● **WORK TASK**: Where an entry contains an image, leave the image out; restate everything else exactly.

---------------

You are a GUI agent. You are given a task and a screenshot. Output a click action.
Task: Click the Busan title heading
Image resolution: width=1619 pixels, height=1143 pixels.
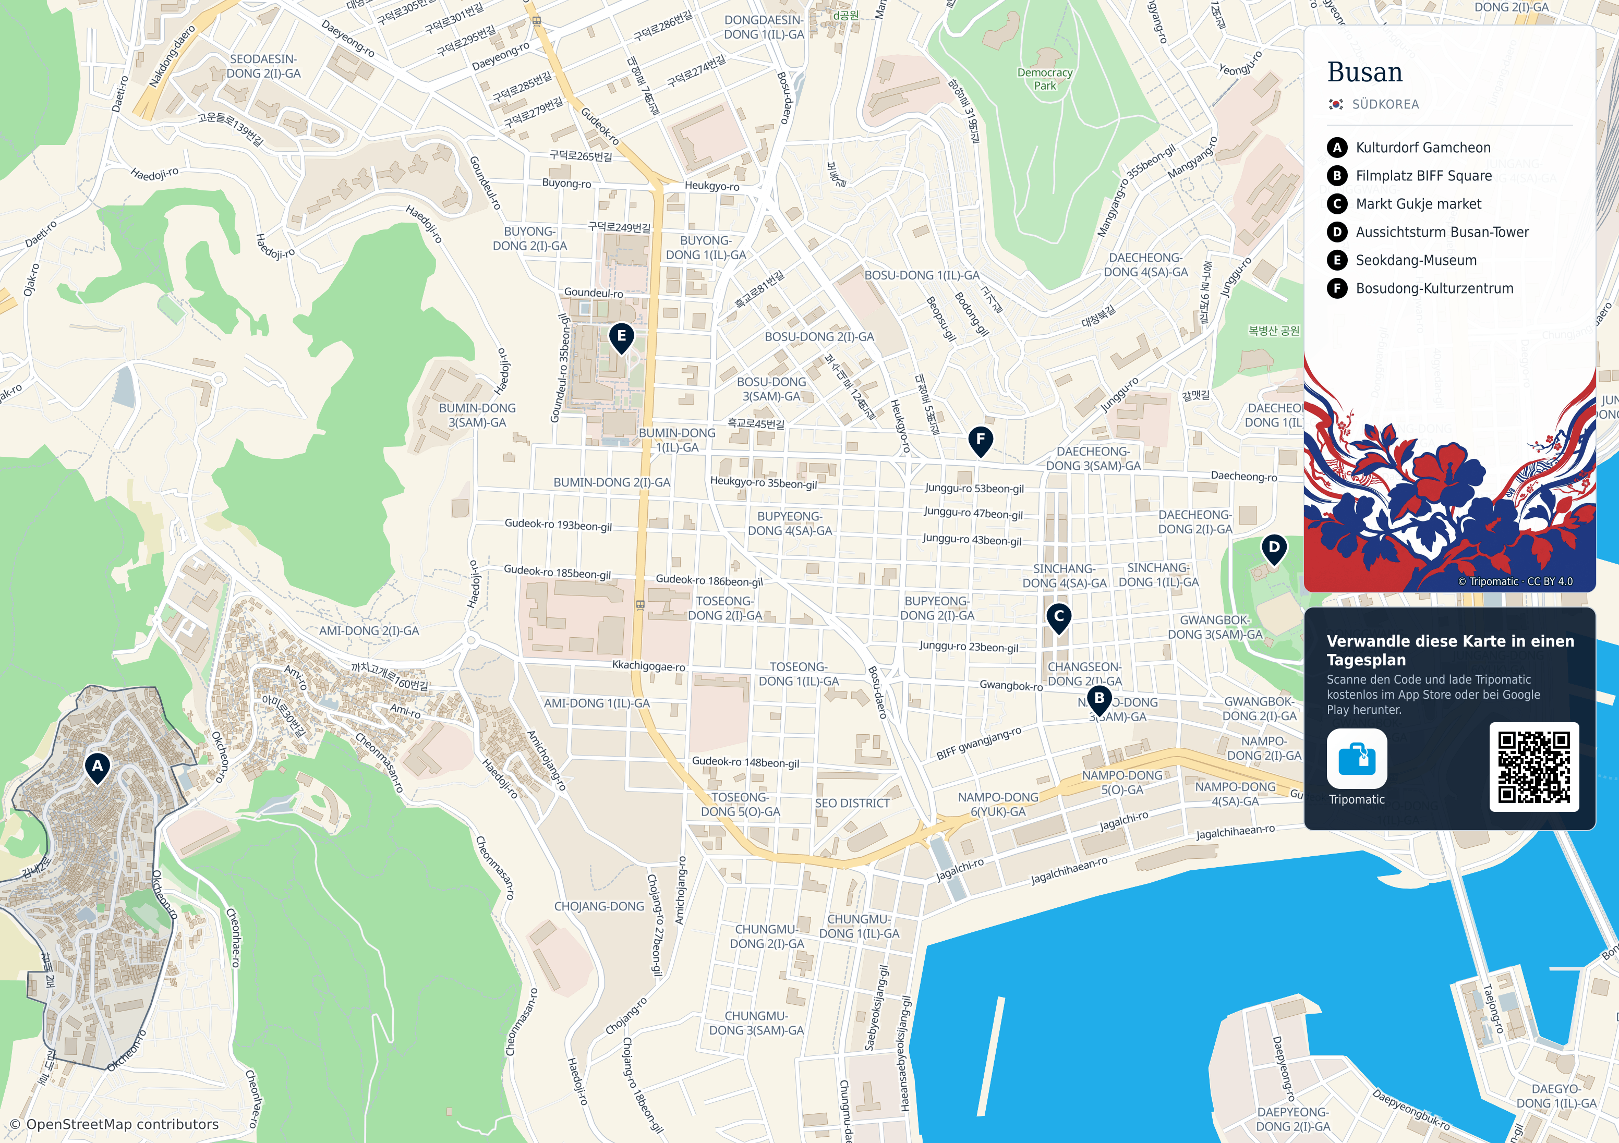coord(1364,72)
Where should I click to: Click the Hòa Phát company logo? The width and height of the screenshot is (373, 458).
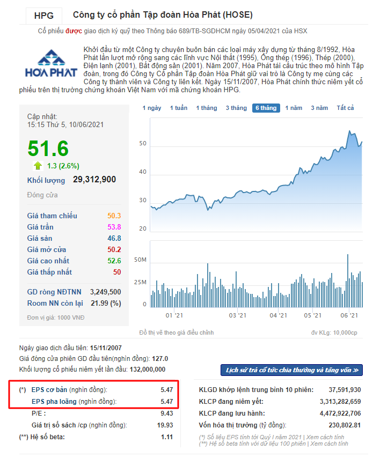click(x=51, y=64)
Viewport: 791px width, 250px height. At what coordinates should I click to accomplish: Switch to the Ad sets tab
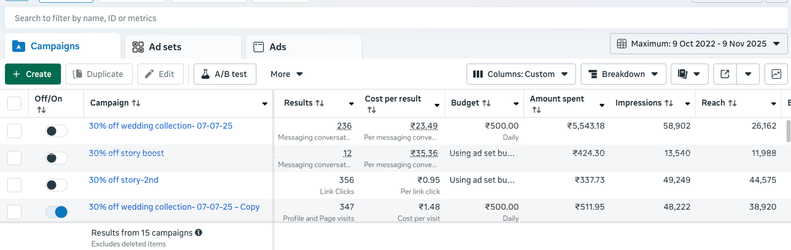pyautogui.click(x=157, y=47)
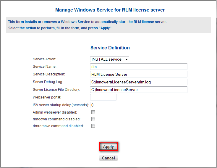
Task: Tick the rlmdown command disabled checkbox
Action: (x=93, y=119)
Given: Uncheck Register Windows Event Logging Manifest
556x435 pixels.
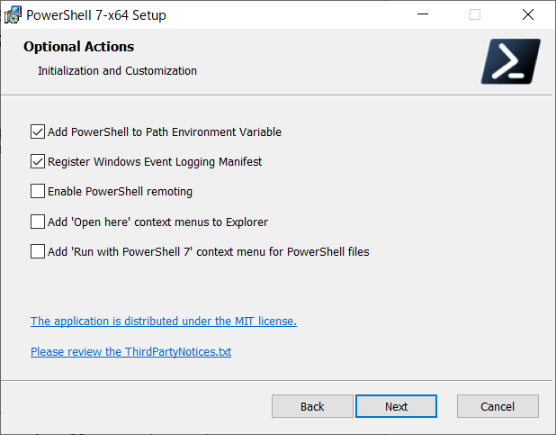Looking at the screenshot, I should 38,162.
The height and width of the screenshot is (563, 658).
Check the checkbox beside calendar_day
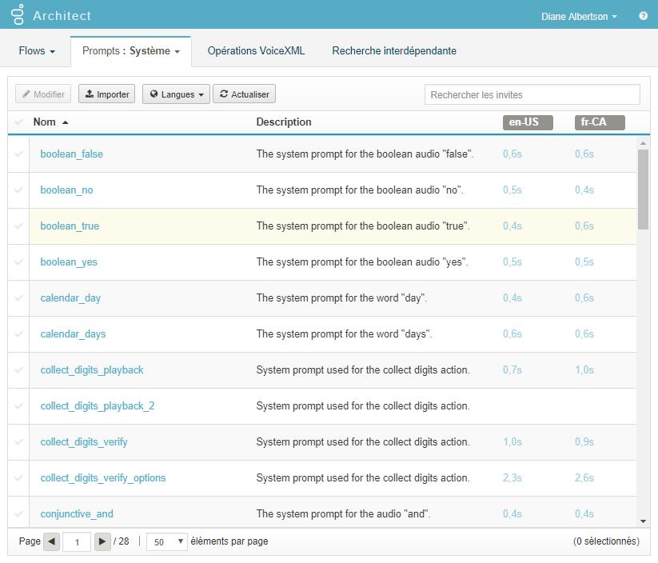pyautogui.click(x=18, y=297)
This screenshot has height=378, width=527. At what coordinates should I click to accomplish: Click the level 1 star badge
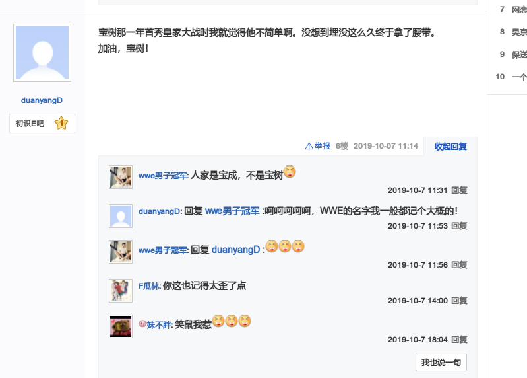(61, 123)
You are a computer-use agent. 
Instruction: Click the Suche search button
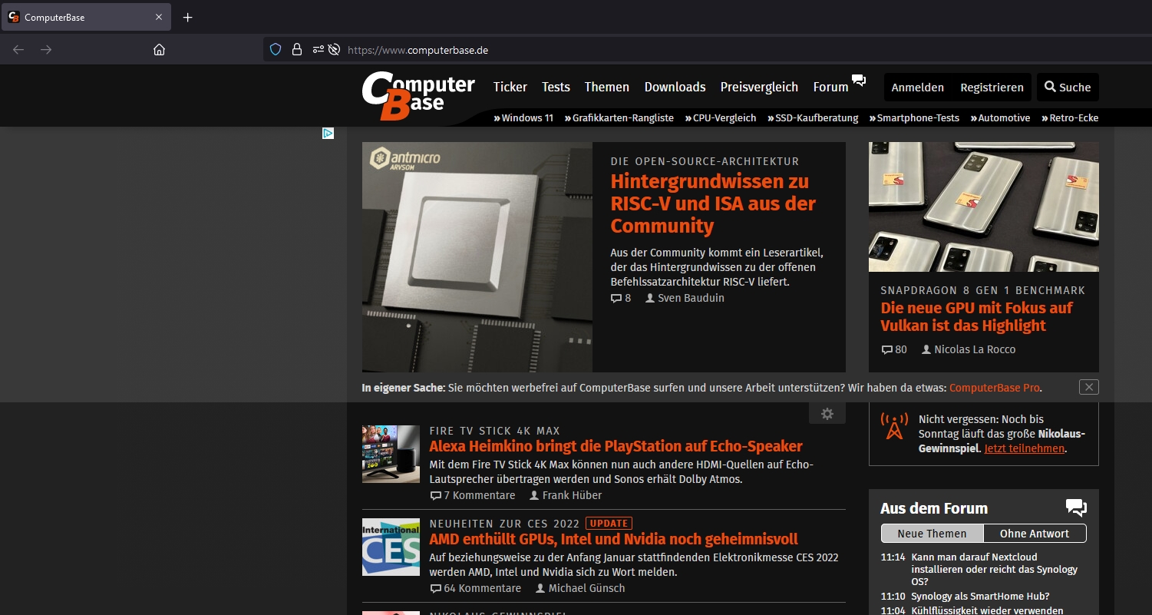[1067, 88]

---------------

● **FINAL ANSWER**:
You are a GUI agent. You are given a task and a screenshot. Output a click action.
Task: Click the Busan title heading
Image resolution: width=1619 pixels, height=1143 pixels.
coord(1364,72)
Where should I click to: Click the Hòa Phát company logo? The width and height of the screenshot is (373, 458).
click(x=51, y=64)
Viewport: 791px width, 250px height. At what coordinates should I click to accomplish: Switch to the Ad sets tab
pyautogui.click(x=157, y=47)
Task: Tick the rlmdown command disabled checkbox
Action: (x=93, y=119)
Given: Uncheck Register Windows Event Logging Manifest
556x435 pixels.
Looking at the screenshot, I should 38,162.
The height and width of the screenshot is (563, 658).
Check the checkbox beside calendar_day
pyautogui.click(x=18, y=297)
This screenshot has height=378, width=527. At what coordinates should I click to accomplish: Click the level 1 star badge
(61, 123)
You are a computer-use agent. 
Instruction: Click the Suche search button
[1067, 88]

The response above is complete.